(SOURCE RECORDS)

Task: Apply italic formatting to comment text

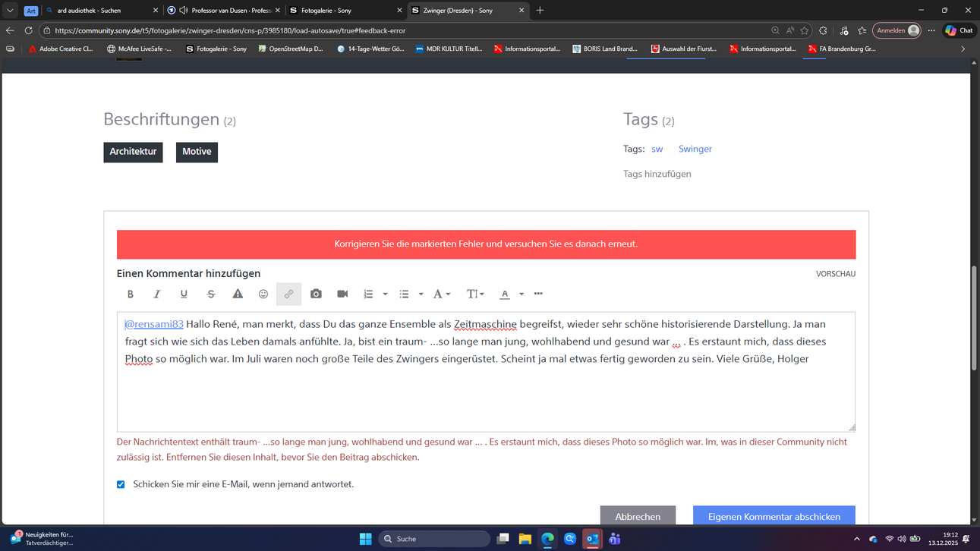Action: tap(157, 294)
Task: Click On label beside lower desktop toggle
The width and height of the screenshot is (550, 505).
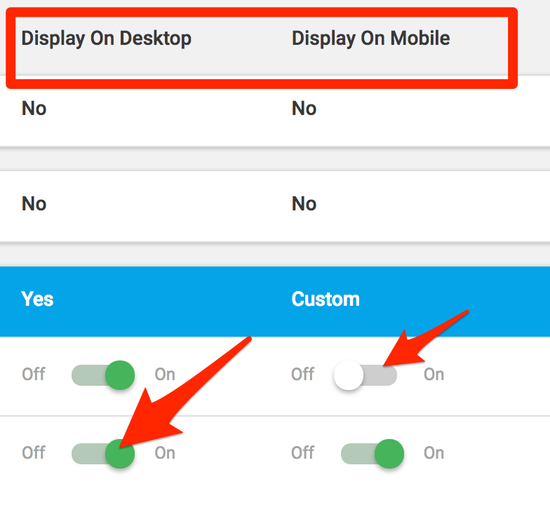Action: coord(165,453)
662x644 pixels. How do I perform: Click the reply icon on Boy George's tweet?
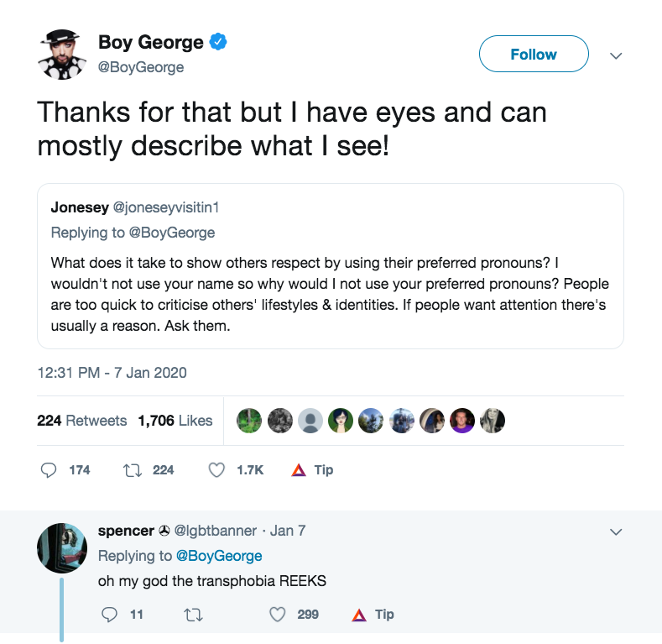coord(50,470)
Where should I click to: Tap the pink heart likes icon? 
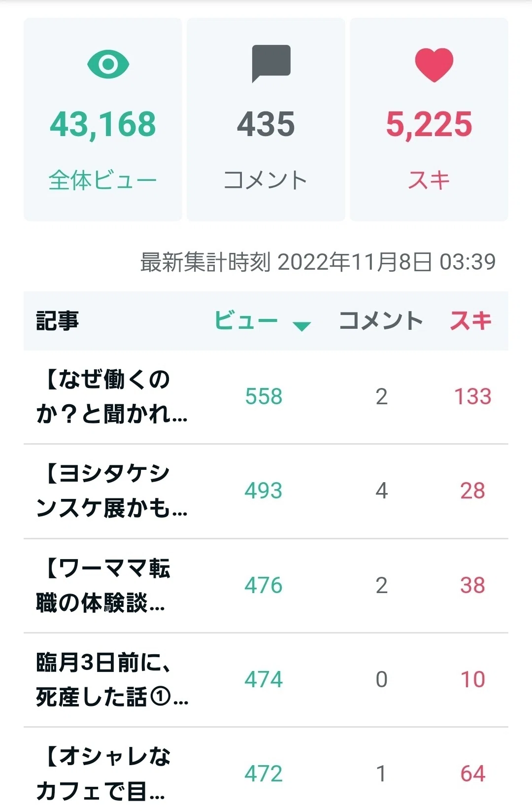(433, 65)
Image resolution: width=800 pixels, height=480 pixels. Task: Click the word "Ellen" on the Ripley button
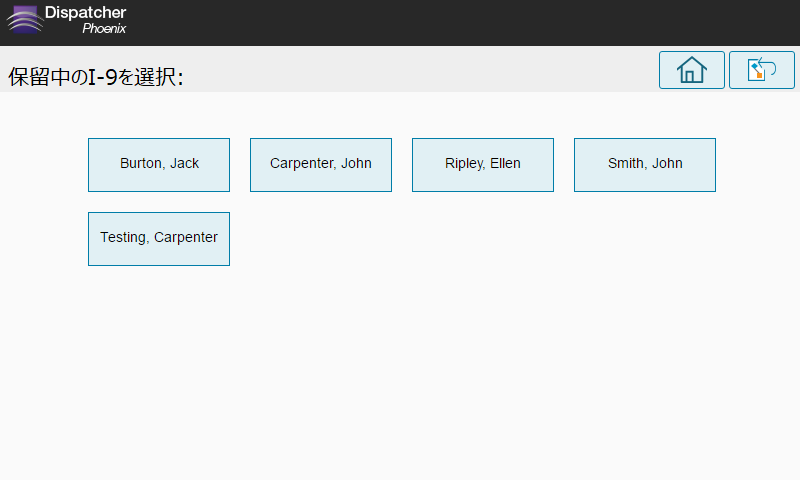coord(505,163)
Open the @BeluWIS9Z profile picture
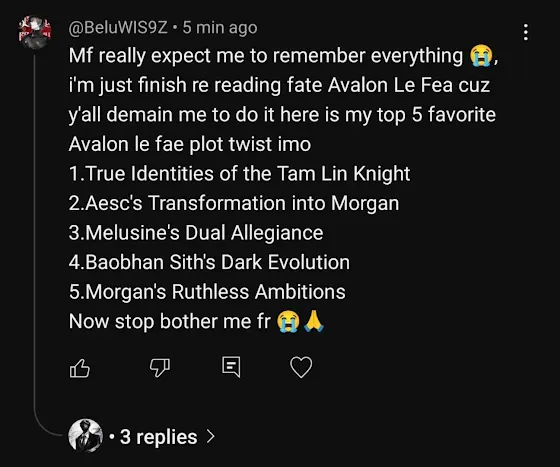 coord(35,32)
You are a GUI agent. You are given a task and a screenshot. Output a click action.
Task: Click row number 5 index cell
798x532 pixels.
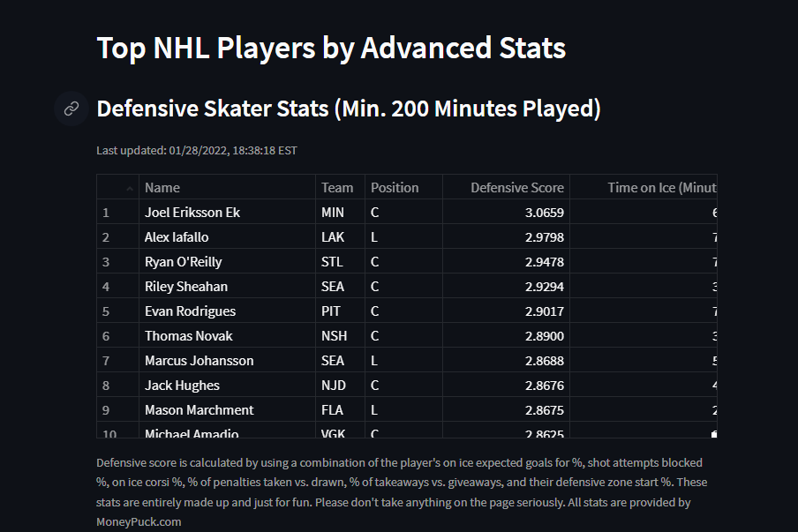pyautogui.click(x=106, y=311)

(End SOURCE RECORDS)

### AIM OF THE TASK
For this exercise, print all of the entries exactly as they appear, but without pictures.

### TASK ANSWER
Task: Apply italic formatting to comment text

Action: tap(157, 294)
Task: Click On label beside lower desktop toggle
The width and height of the screenshot is (550, 505).
Action: coord(165,453)
662x644 pixels. How do I perform: Click the reply icon on Boy George's tweet?
coord(50,470)
Where should I click to: Tap the pink heart likes icon? 
(433, 65)
Image resolution: width=800 pixels, height=480 pixels. Task: Click the word "Ellen" on the Ripley button
coord(505,163)
Open the @BeluWIS9Z profile picture
 coord(35,32)
You are a GUI agent. You are given a task and a screenshot. Output a click action.
Task: Click row number 5 index cell
798x532 pixels.
pyautogui.click(x=106, y=311)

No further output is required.